EXERCISE REQUIREMENTS
Exact copies of the lines from the one holding "Image resolution: width=1200" through the last line of the entries below are to be printed, with pictures omitted.

____ PROVIDED RECORDS

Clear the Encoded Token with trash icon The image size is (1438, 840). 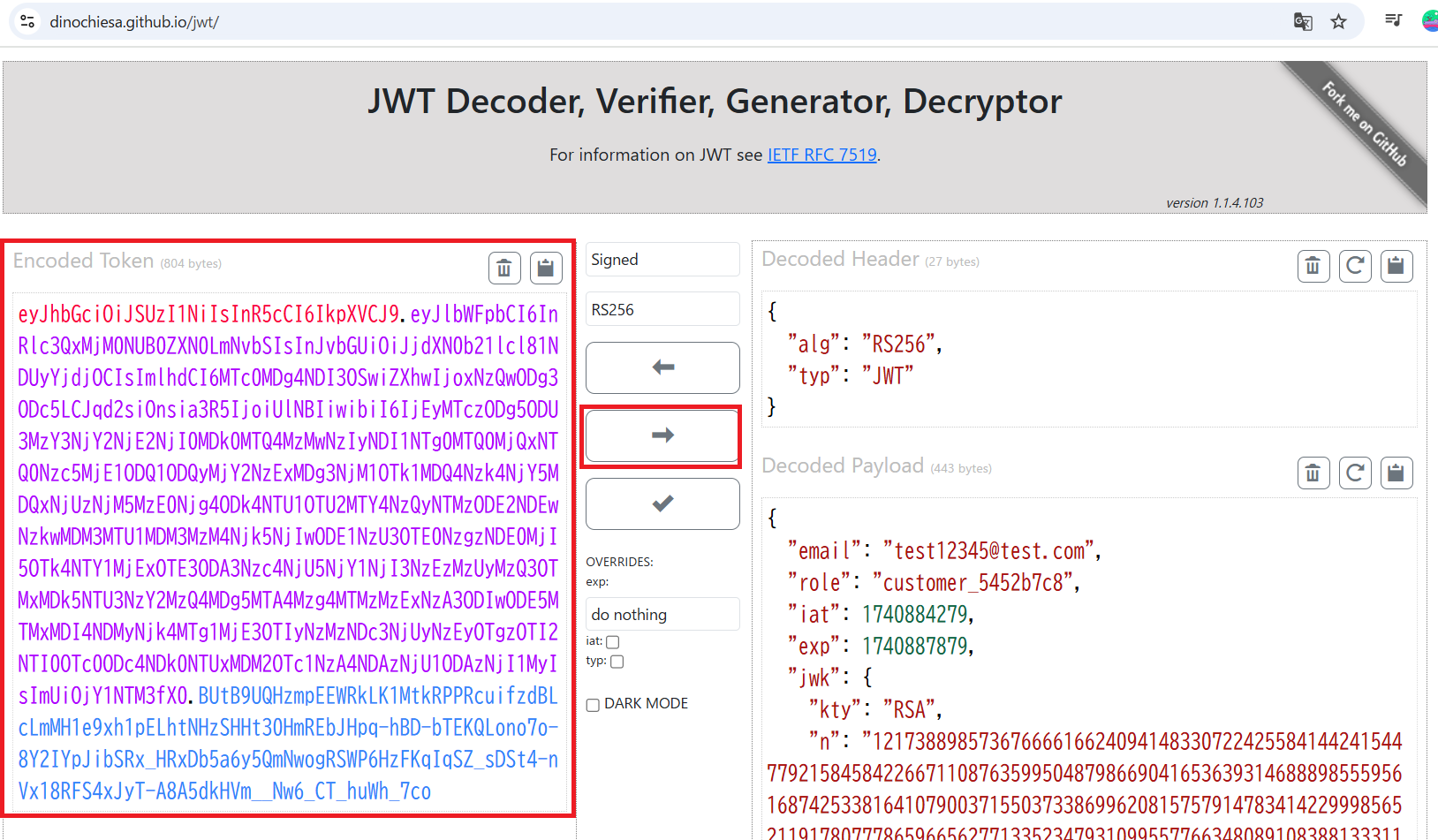(503, 268)
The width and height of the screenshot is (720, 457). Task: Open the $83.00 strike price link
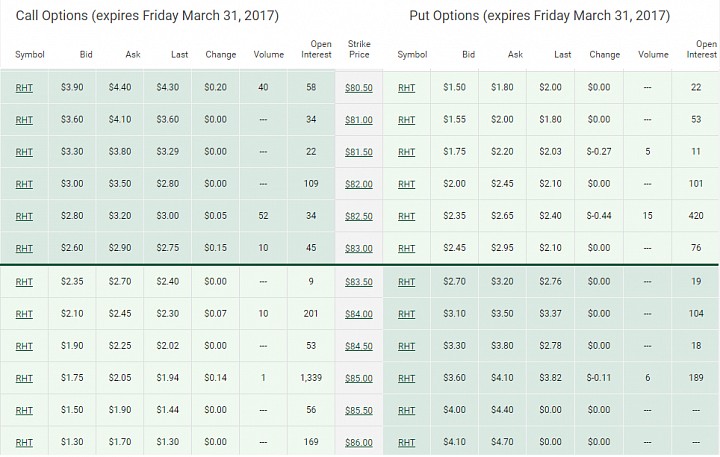[359, 248]
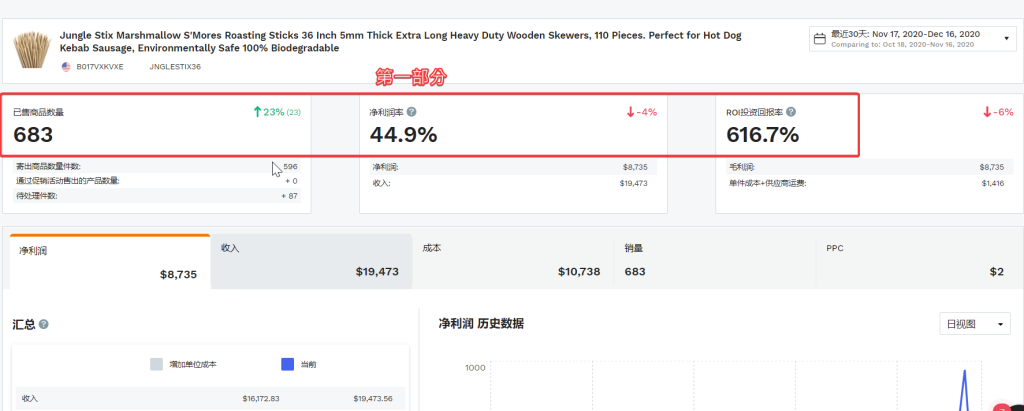
Task: Open the 成本 tab
Action: [513, 262]
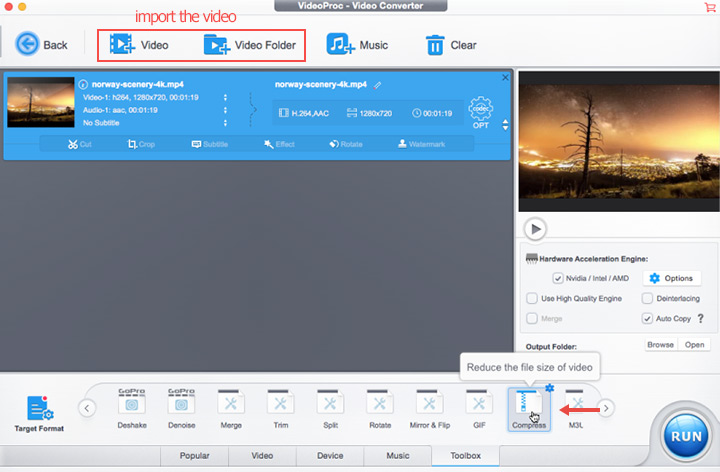Choose the Denoise toolbox tool
720x472 pixels.
coord(181,403)
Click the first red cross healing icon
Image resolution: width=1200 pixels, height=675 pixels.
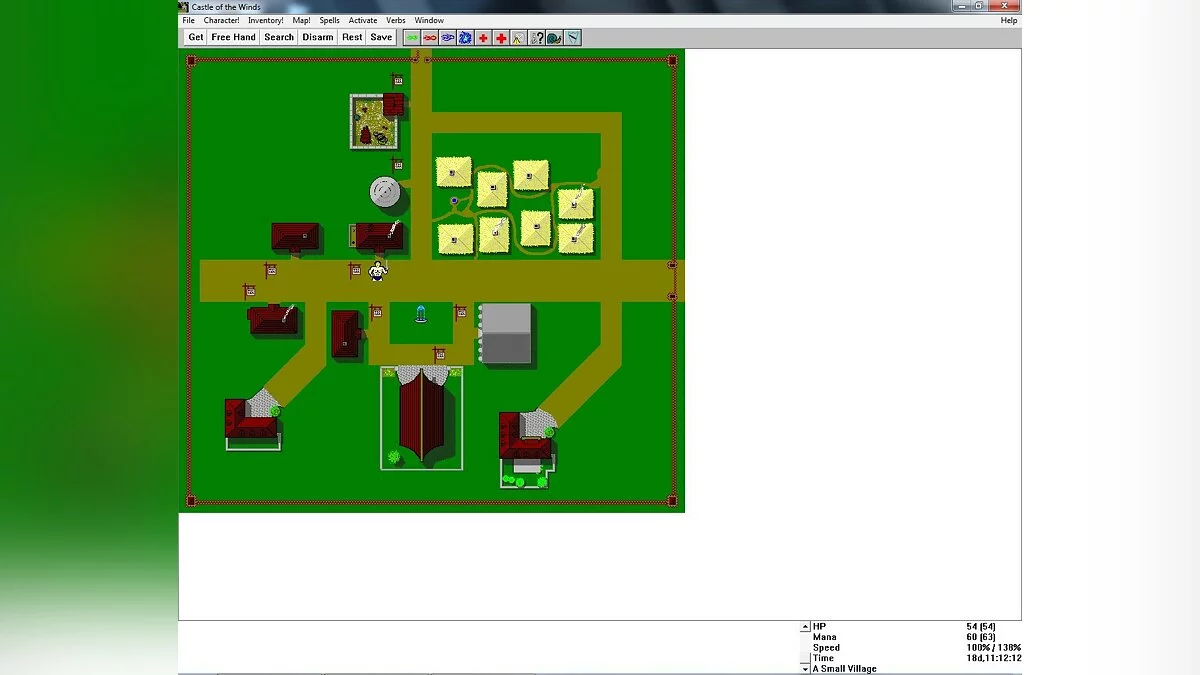(x=483, y=38)

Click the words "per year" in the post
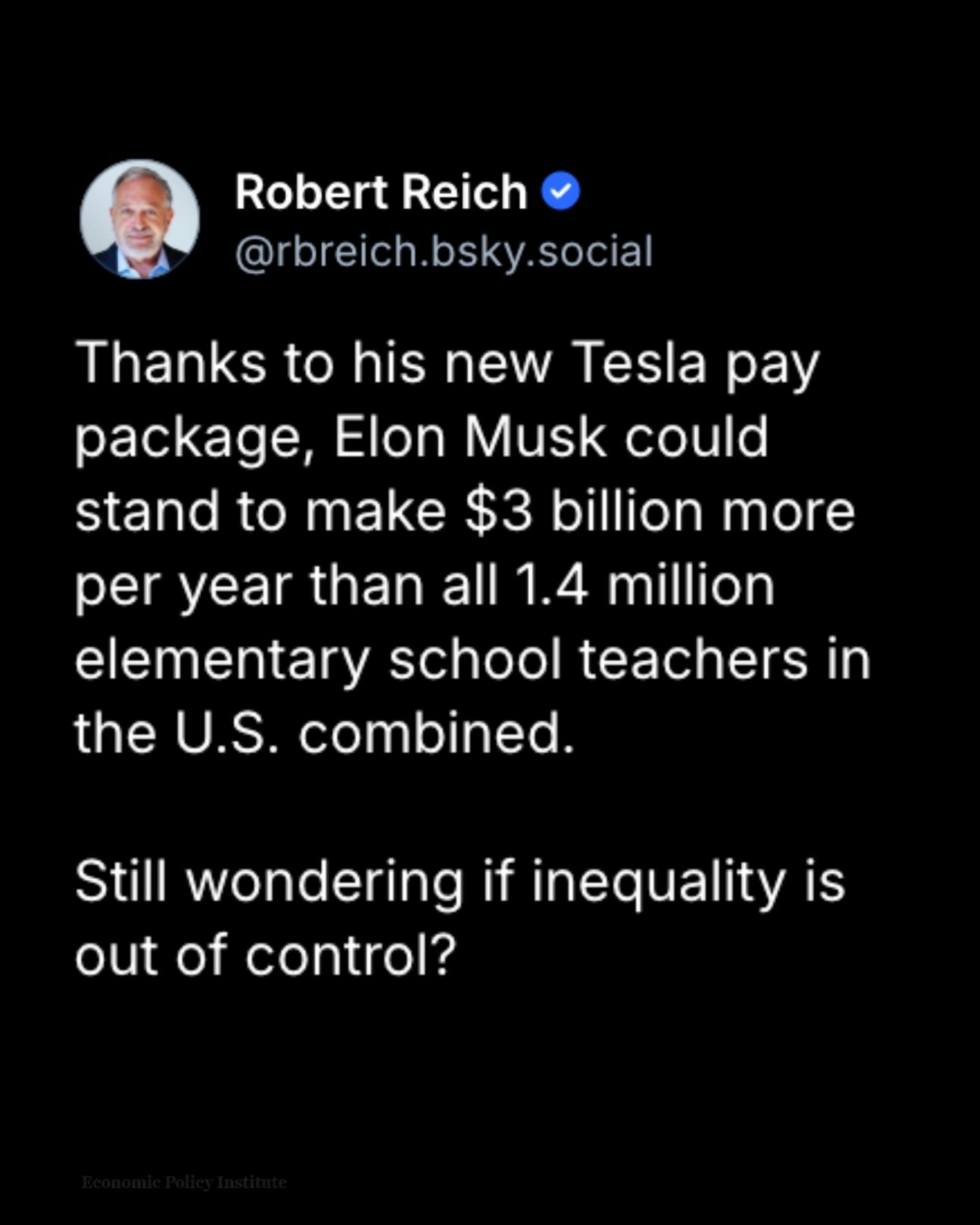point(183,587)
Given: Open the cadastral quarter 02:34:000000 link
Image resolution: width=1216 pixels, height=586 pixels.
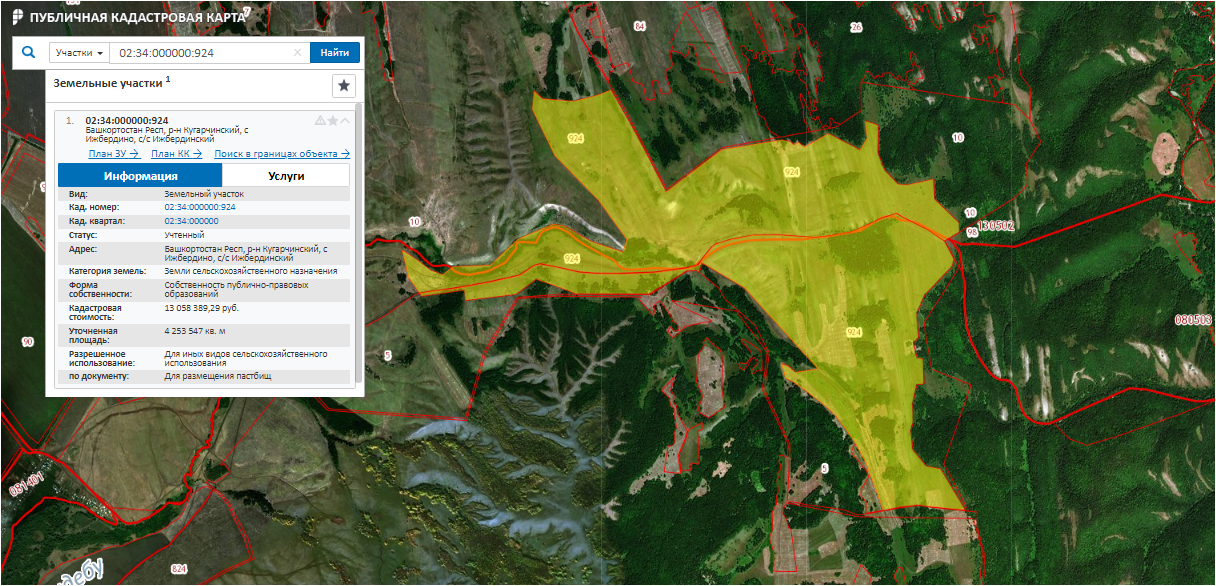Looking at the screenshot, I should point(191,221).
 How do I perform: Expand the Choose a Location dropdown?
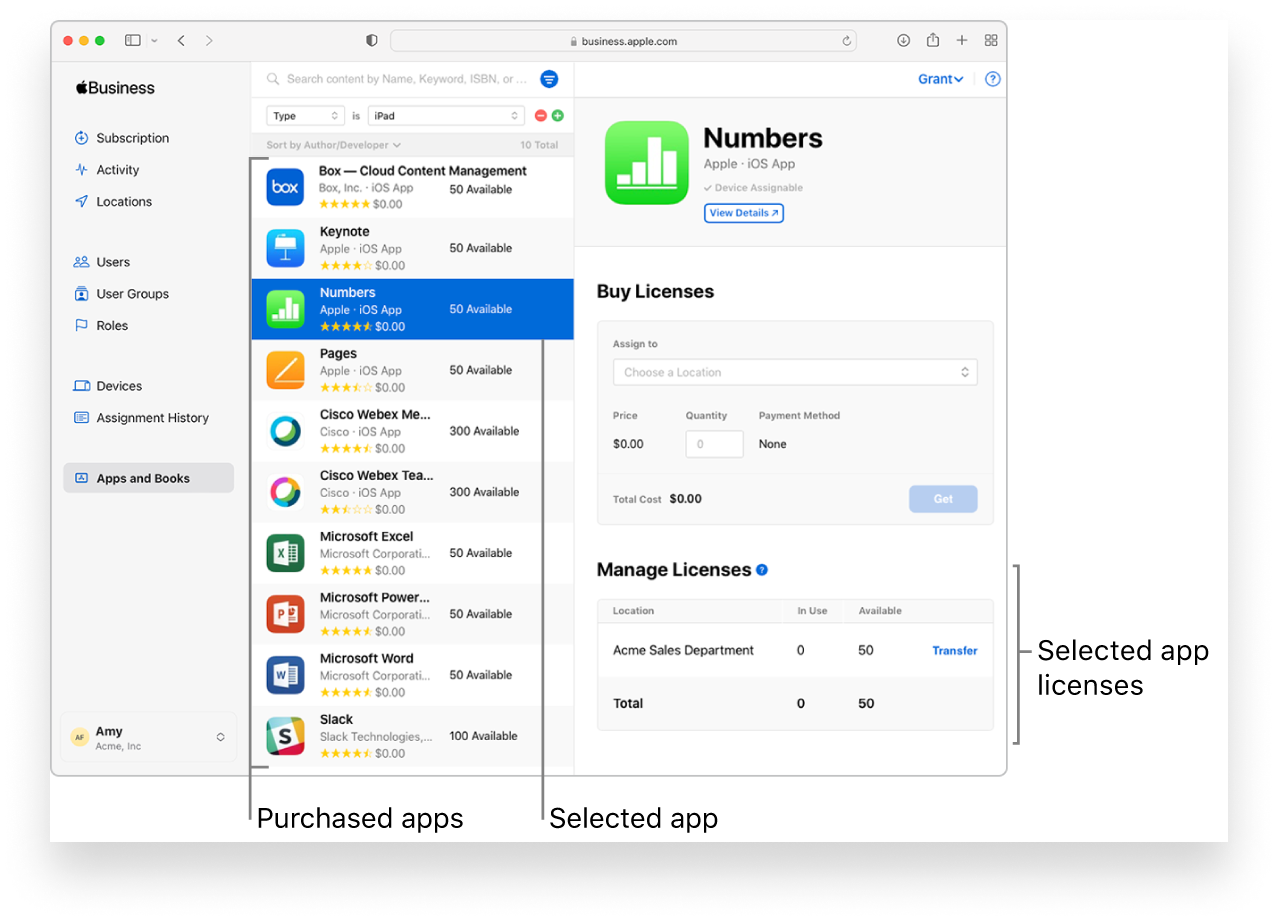pyautogui.click(x=795, y=372)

________

COMPLETED TASK
Image resolution: width=1200 pixels, height=675 pixels.
(x=483, y=38)

Click the words "per year" in the post
point(183,587)
Given: Open the cadastral quarter 02:34:000000 link
Image resolution: width=1216 pixels, height=586 pixels.
Looking at the screenshot, I should point(191,221).
 How do I perform: Expand the Choose a Location dropdown?
pyautogui.click(x=795, y=372)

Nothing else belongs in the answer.